Claude Joli-Coeur

November 21, 2022 3:58 pm Published by

When you were young, what did you want to be when you grew up?

I wanted to be a pilot or an architect, but I became a lawyer.

Did you choose the NFB, or did the NFB choose you?

The NFB chose me.

The Commissioner at the time, Jacques Bensimon, asked me at a reception if I would be interested in becoming the director of legal services. The job had just been posted. I said no, because I’d just accepted a new position with Zone3, a large production house in Montreal. But Jacques wasn’t deterred. He insisted, and I finally accepted.

I should say that I did already feel a strong attachment to the NFB. From 1947 to 1966, my father-in-law, Pierre Juneau, was Director of French Program and Secretary to the Board of Directors (as was I). It’s funny—at one point I had his old office.

The NFB has been a really important part of my life.

Can you tell us one surprising thing about the Commissioner’s job?

You may not realize how much of the Commissioner’s work is done out of the spotlight, and how much of it involves repeated patterns.

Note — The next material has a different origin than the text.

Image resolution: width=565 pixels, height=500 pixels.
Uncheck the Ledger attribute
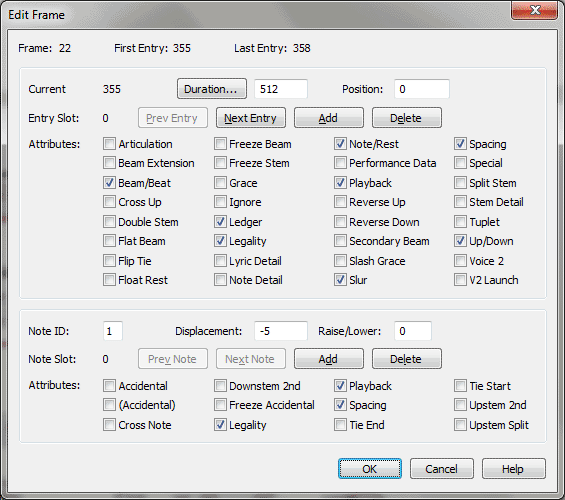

As Commissioner, you are the NFB’s ambassador to Ottawa, and in particular to decision-makers in Ottawa—the people who have to make important decisions every single day, and who have a whole pile of different files in mind, and stakes to consider. These people also change quite often, depending on internal promotions or changes in government. I have to ensure that, when it comes to the NFB, there’s always a positive connection, that they have a positive association in mind. So, no matter who the decision makers are, they know the reasons for our needs, and they understand our mandate. But this also needs to be accompanied by an emotional component. And here I’d like to say a special thank you to the staff in Technical Services and in the studios, as well as to the animation filmmakers, who always welcome representatives from ministries or the government with open arms. They are the concrete, living proof of our unique expertise and our importance as a producer and distributor.

What would you say are the three biggest highlights of your term as Commissioner?

  1. When Minister Lebel called me to say that our proposal to move to downtown Montreal had been accepted.
  2. When I announced clear and targeted commitments to parity. I did not realize this announcement would serve as the spark for other organizations to follow on our heels. It paved the way for new commitments to more equity and inclusion, notably for Indigenous people and all under-represented groups.
  3. Our most recent restructuring. It’s the fruit of much reflection and fantastic collaboration within our small management team. We allowed ourselves to think outside the box. It was a challenging process, and I’m pleased to see how well the results have been received. Many people at the NFB have spoken to me about it. I see the hope it has brought. From idea to screen—that really sums it up.

In your eyes, what makes the NFB unique?

We have an influence on society through the films and works we produce. We contribute to building Canadian identity. We reflect the goals of justice and equity. That’s unique, and it’s huge.

Is there a work that particularly touched you? And if yes, what was it, and why?

Threads (Rubans) by Torill Kove.

With this universal film, Torill really succeeded in touching every parent who’s seen their child or children blossom and become independent. Isabelle and I have four children, including two girls we adopted. They all have come into their own and have left the nest. Every time I see this film, I get emotional.

Now that you’re preparing to retire, what’s your favourite leisure activity, and what are you planning to devote yourself to with a passion?

A whole lot of activities!

I have a passion for public art, and in particular murals. I take photos of them wherever I go.

I also have a passion for gardening. You should see my terraced hillside garden. I’ve got a 10-year plan for it.

I also love airplanes. I know all the models and can recognize them in flight. I’m always bugging my friends to bring me back the in-flight magazines from their planes when they travel. It’s a real passion.

Your term comes to an end on Friday. What can you tell us about the arrival of the next Commissioner?

A decision on the new commissioner has already been made and will be announced this week.

It’s a complicated process, and it has to be finalized with the approval of Cabinet and the assent (signature) of the Governor General. All that has to take place this week.

The announcement will be made by Minister Rodriguez. I know who it is, and I can assure you that you will be in very good hands.

Is there anything you would like to say in closing?

First, thank you. To everyone at the NFB. From the bottom of my heart. I am a reserved person, but I want you to know that I will carry with me fond memories of people who are passionate and—I can’t say this enough—skilful and dedicated.

Thank you.

I should also tell you that, even though I may be discreet, I will always have a passion for the NFB and will forever remain an extremely interested observer. I will always be happy to hear your news.

And you might run into me at the Balmoral building, since I’ll be working with the Archives team, particularly with André D’Ulisse and Marie-Line Joseph, to transfer my archival materials (including binders), which I’ve carefully maintained for the last nine years. They are for the NFB’s posterity.